Berdasarkan informasi resmi kepolisian, peristiwa tragis tersebut terjadi pada Rabu, 14 Januari 2026 sekitar pukul 14.30 WIB. Korban bernama C. Adventus J. Hutasoit (47) ditemukan meninggal dunia dengan sejumlah luka akibat senjata tajam di pondok kebun kelapa sawit miliknya yang berlokasi di Parit H. Badawi, Dusun Plasma, Desa Pancur, Kecamatan Keritang, Kabupaten Indragiri Hilir. Penemuan jasad korban pertama kali dilaporkan oleh warga kepada Polsek Keritang.

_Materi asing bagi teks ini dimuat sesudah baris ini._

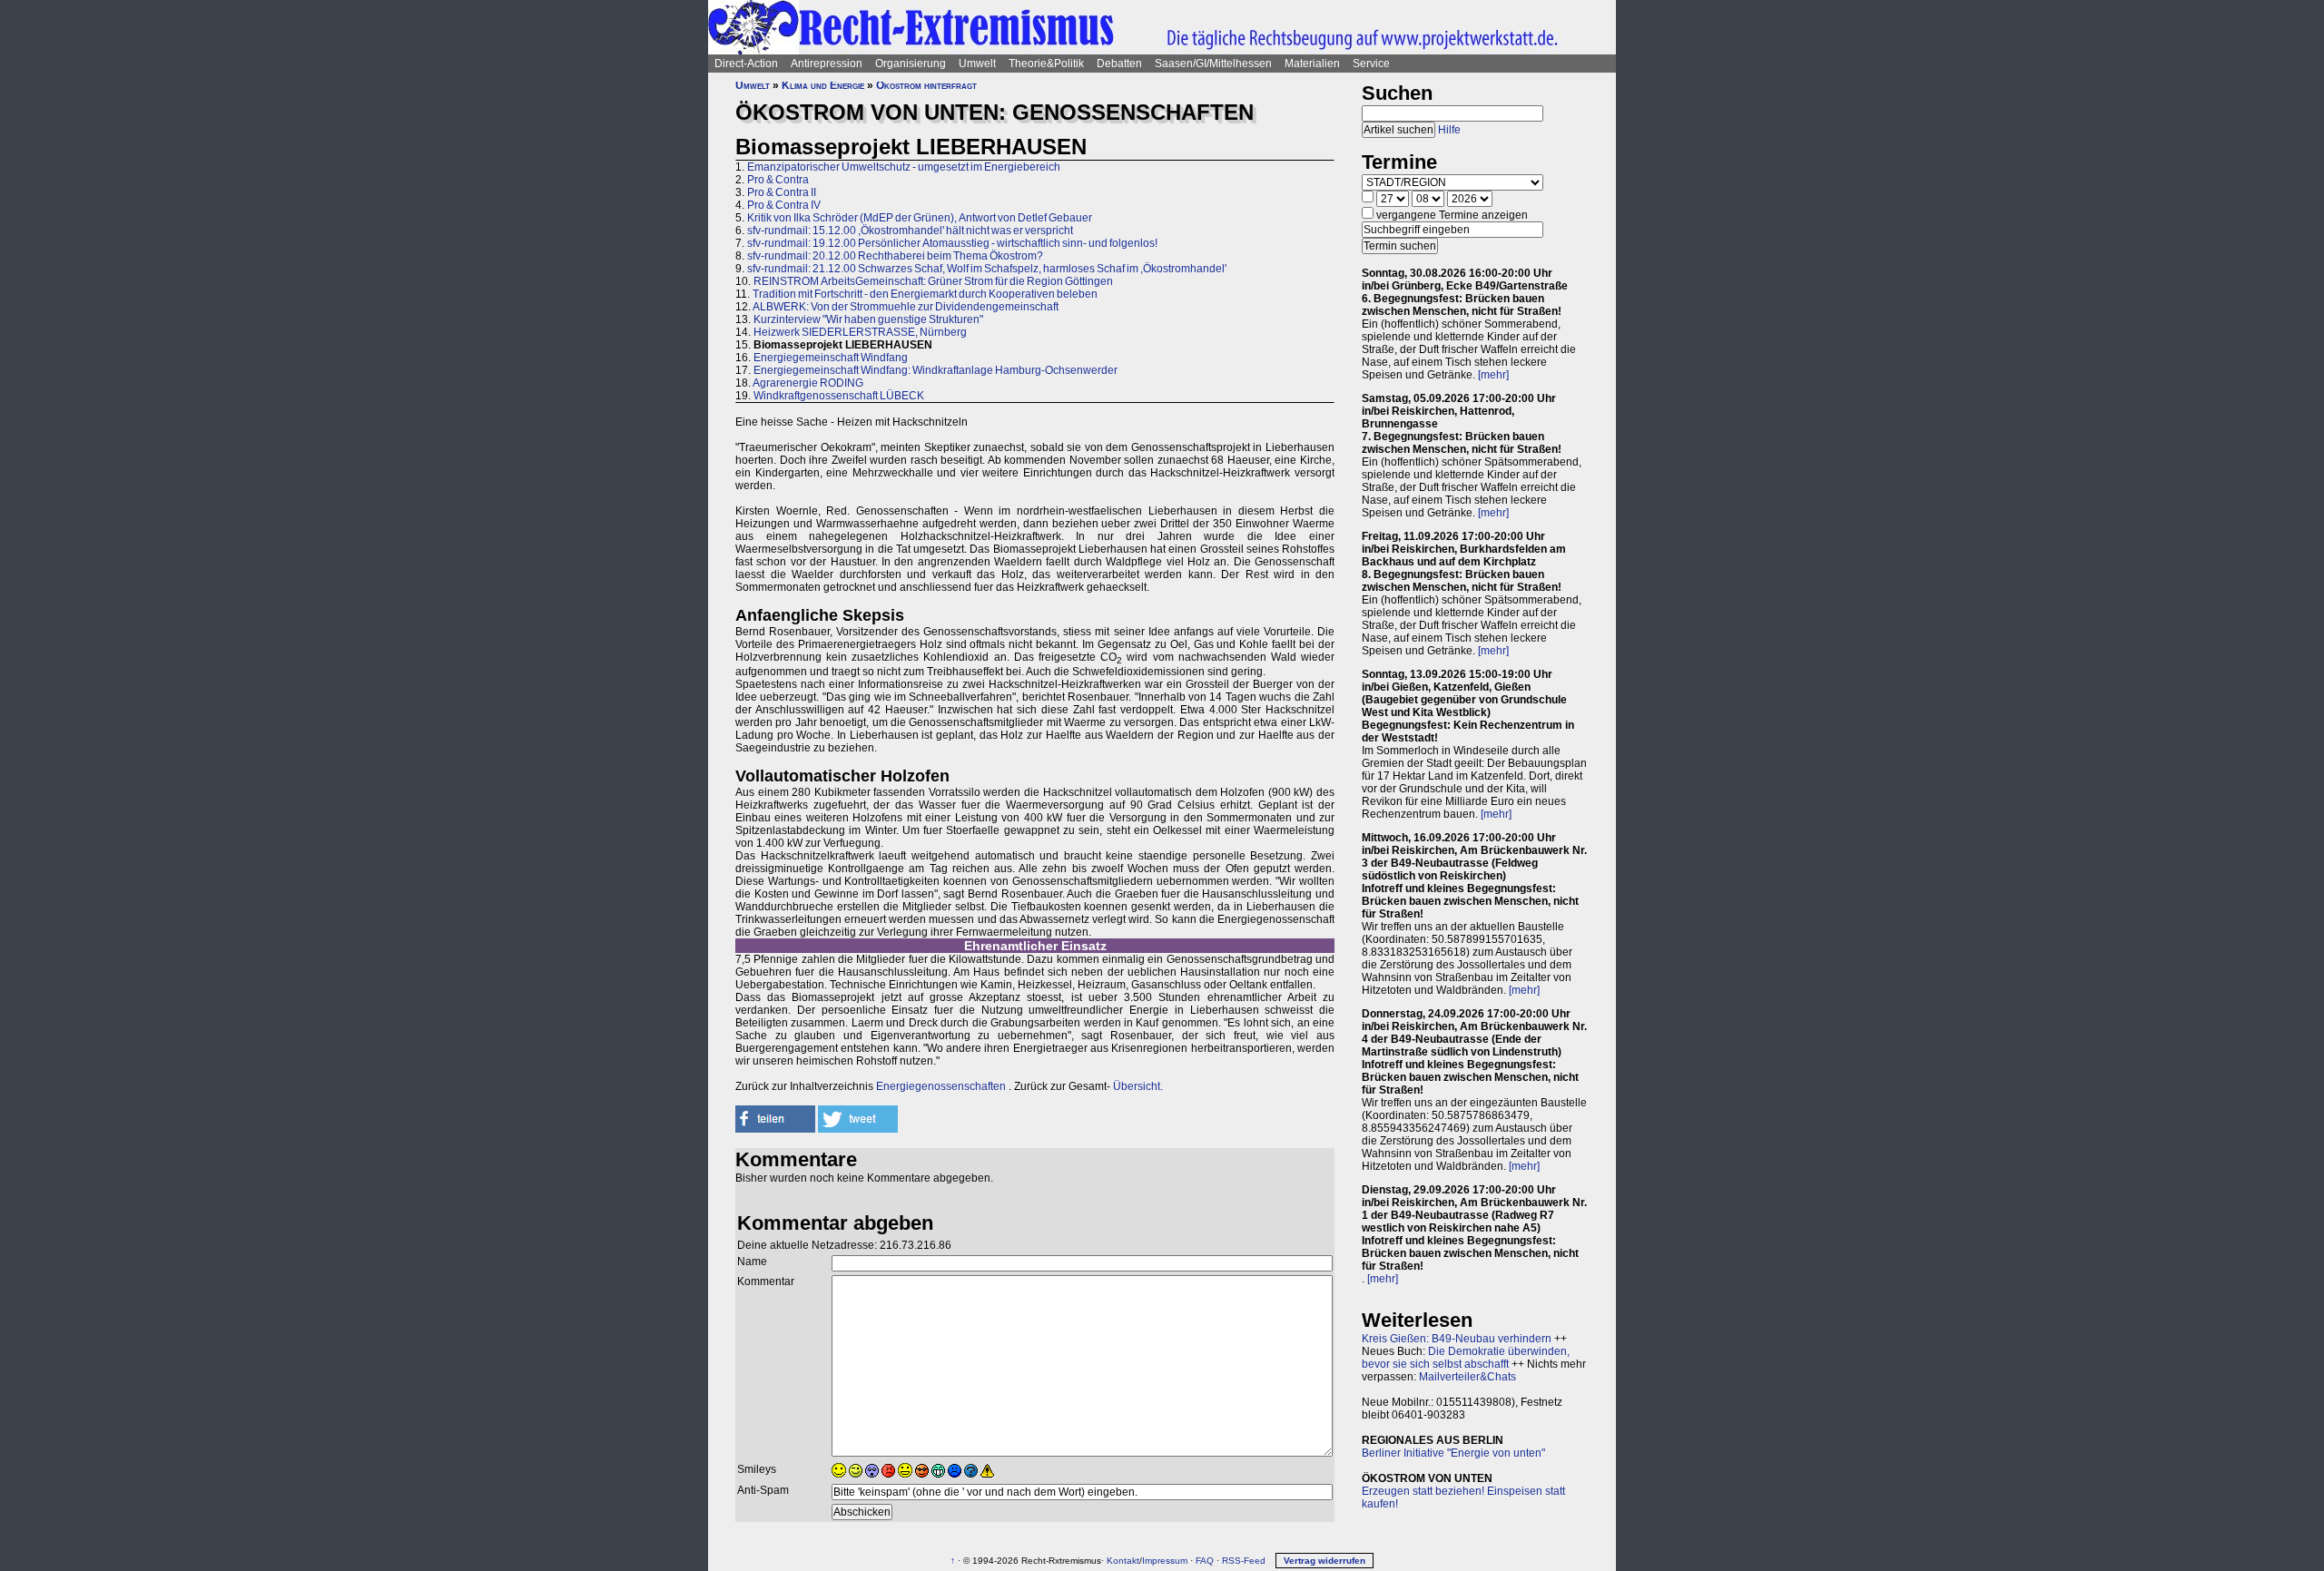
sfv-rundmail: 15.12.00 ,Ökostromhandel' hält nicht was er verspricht (910, 230)
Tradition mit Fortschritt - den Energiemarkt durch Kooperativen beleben (925, 294)
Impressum (1164, 1561)
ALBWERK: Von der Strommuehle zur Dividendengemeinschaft (906, 306)
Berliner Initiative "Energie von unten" (1453, 1453)
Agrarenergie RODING (808, 383)
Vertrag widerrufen (1324, 1561)
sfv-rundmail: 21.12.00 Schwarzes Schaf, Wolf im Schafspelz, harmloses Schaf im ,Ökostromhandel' (986, 268)
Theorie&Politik (1046, 63)
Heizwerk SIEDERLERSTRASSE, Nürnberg (860, 332)
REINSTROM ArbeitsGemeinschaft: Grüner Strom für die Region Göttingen (933, 281)
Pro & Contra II (781, 192)
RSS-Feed (1243, 1561)
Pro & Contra (778, 179)
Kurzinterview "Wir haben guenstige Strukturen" (868, 319)
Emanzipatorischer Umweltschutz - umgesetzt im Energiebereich (903, 167)
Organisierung (910, 63)
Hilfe (1449, 129)
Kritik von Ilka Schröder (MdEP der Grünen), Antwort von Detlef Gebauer (919, 217)
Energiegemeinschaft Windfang (830, 357)
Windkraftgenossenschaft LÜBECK (838, 395)
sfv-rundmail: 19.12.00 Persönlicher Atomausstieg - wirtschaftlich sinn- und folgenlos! (952, 243)
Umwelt (977, 63)
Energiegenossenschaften (941, 1086)
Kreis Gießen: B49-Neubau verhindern (1456, 1338)
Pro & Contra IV (784, 205)
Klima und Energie (823, 85)
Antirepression (826, 63)
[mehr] (1493, 374)
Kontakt (1123, 1561)
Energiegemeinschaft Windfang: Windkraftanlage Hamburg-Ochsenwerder (935, 370)
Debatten (1119, 63)
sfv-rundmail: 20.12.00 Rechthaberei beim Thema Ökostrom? (895, 256)
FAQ (1205, 1561)
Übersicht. (1138, 1086)
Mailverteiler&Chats (1467, 1376)
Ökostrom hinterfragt (926, 85)
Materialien (1312, 63)
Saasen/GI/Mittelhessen (1213, 63)
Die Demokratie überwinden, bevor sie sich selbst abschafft (1466, 1357)
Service (1371, 63)
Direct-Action (746, 63)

Pihak kepolisian telah melakukan langkah-langkah awal, di antaranya pemeriksaan saksi-saksi, visum et repertum, pengamanan barang bukti, olah tempat kejadian perkara (TKP), serta peningkatan status perkara ke tahap penyidikan. Polsek Keritang bersama Satreskrim Polres Indragiri Hilir juga telah berkoordinasi dengan Subdit Jatanras Polda Riau dan Bidlabfor untuk mendukung proses pengungkapan perkara.
Kami mengapresiasi langkah-langkah penyidikan yang telah dilakukan aparat kepolisian. Namun demikian, berdasarkan Surat Pemberitahuan Perkembangan Hasil Penyidikan (SP2HP) yang telah menyatakan perkara ini resmi berada pada tahap penyidikan, maka secara hukum seharusnya sudah terdapat pihak yang ditetapkan sebagai tersangka, apabila alat bukti telah mencukupi sebagaimana diatur dalam KUHAP.
Oleh karena itu, Institute Law and Justice (ILAJ) secara tegas mendesak Polda Riau untuk:
1. Segera menetapkan tersangka dalam kasus dugaan pembunuhan terhadap C. Adventus J. Hutasoit.
2. Melakukan penangkapan terhadap pelaku demi kepastian hukum dan rasa keadilan bagi keluarga korban.
3. Menjamin transparansi dan akuntabilitas proses penyidikan, agar tidak menimbulkan spekulasi di tengah masyarakat.
4. Memberikan perlindungan hukum kepada keluarga korban serta memastikan hak-hak korban terpenuhi.
Ketua Institute Law and Justice (ILAJ), Fawer Sihite, menyampaikan: “Kami menilai perkara ini merupakan kejahatan serius terhadap nyawa manusia. Negara tidak boleh kalah oleh pelaku kejahatan. Karena perkara ini sudah berada pada tahap penyidikan, maka secara hukum penyidik wajib bekerja cepat, cermat, dan profesional untuk menetapkan tersangka serta melakukan penangkapan.
ILAJ mendesak Polda Riau agar memberikan kepastian hukum, demi keadilan bagi korban dan keluarganya, serta menjaga kepercayaan publik terhadap institusi penegak hukum.”
ILAJ juga mengimbau masyarakat untuk tetap tenang, tidak menyebarkan informasi yang belum terverifikasi, serta mempercayakan sepenuhnya proses hukum kepada aparat kepolisian, sembari terus mengawal jalannya penyidikan agar berjalan objektif dan transparan. Tutup Fawer Sihite. (Tim).